The Library of the Unwritten - A. J_ Hackwith Page 0,79

to realize Hero had been repeating her name. Not “warden,” but her actual name. She closed her eyes and tried to shove her drumming heartbeat back into her chest. It took another try to wet her mouth enough to speak. “Andras . . . I don’t suppose you brought anything that—”

“Nothing that would stop them, pup.” Andras’s face was not made for compassion. The pitying look was disturbing on his sharp features. Her ears thundered again with howls.

“I know that,” Claire snapped. Her eyes flickered over the room. The door led down the stairs to the street. But what good would descending them do? “Doesn’t mean I have to make it easy for them.”

“For who?” Hero raised his voice, nearly drowned out.

The floorboards shuddered beneath her feet, as if something impossibly large had slammed into the building. Claire braced herself against the wall for support. She squeezed her eyes shut, swallowing down the bile that rose in her before answering.

“Hellhounds.”

Hero’s frown froze, and their collective gaze turned toward the door.

Creatures had to be terrible to escape Hell, and the hunters sent after them had to be even more terrible. Hellhounds were not made to retrieve, for Hell gave no second chances; they were made to destroy. Hellhounds didn’t stop to listen to reason or defenses. Their jaws tore through not just flesh and bone, but soul and spirit. They could rage through the world unseen, and neither time nor space nor reason would placate them. Once they’d been loosed, they’d stop only once they had you in their jaws. They were made to eliminate, they were made to be tireless, and they were made to be ruthless.

When their ghostlights expired, Claire and Leto had officially become lost souls. And lost souls were within the Hellhounds’ purview. They would hunt their prey to the ends of the Earth.

The room rocked again, but though the howling had become nearly incessant, it didn’t sound any closer. Her pulse pounded in her throat once, twice, three times. But nothing came through the door. Hellhounds could ghost through wood, stone, steel. When on the trail of an escaped soul to destroy, they were relentless. Nothing stopped them—nothing should have stopped them.

Andras was the first to move to the window and he stilled as if transfixed. “Claire, you might want to see this.”

Claire glanced at Leto, wide-eyed and panicked behind her. She was unsteady as she pushed away from the bookcase and joined Andras at the window. “What—”

“There.”

The apartment they were in was built into one of the tiered walls of the city, which gave the window a clear view of the grassy moat and sunbaked fields beyond. She took in the massive walls, the bridge with a thinning stream of travelers flowing through, the way the afternoon sun’s light was syrup and honey across the fields dappled with old buildings beyond.

She looked down.

Directly beneath the wall, darkness moved. Creatures, large as lorries and composed entirely of smoke and jagged shadow, prowled the thick city wall. Howls like cudgels and bodies like secrets. There was a handful of them, and they swarmed like airborne sharks, drifting over the empty moat that surrounded the city. Each took a turn throwing its massive body against the walls, and each time one did, the floor shuddered, and Leto and Claire flinched.

“It appears they’re stopped,” Andras said.

“Nothing stops Hellhounds. What in the world is holding them?” Claire wondered.

“The Treaty of Mdina.”

The voice was low, too low to be Leto’s, too human to be Andras’s, too serious to be Hero’s.

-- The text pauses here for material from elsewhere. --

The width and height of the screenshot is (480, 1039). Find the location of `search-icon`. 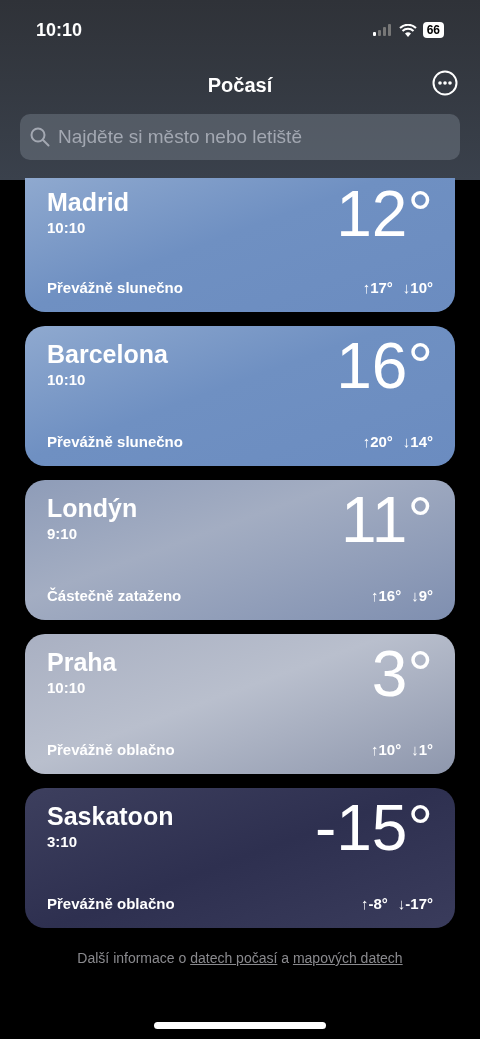

search-icon is located at coordinates (40, 137).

Claire spun. The collector stood very still a few steps from Claire, familiar enough to make her heart clench. The deep brown skin at her neck was smooth, showing no sign of the gunshot wound. Dark twists of hair curled neatly over a strong, composed face.

“What the hell—” Hero already had his pistol leveled, but Claire held a hand up. The collector’s eyes were deep and calm, and though Claire stared, she couldn’t quite bear to meet them. She studied her mouth instead. Her lips were parted on words Claire wasn’t sure she could stand to hear. But she had to.

“Talk,” Claire said.

The book collector’s shoulders dropped a little, as if she’d been expecting a warmer greeting. “During the last great war, there was a treaty, sealed with wards. This city has been warded against anything not of mortal make for years. It means you and your people are safe.”

Claire shook her head. “Hellhounds are too powerful to be stopped.”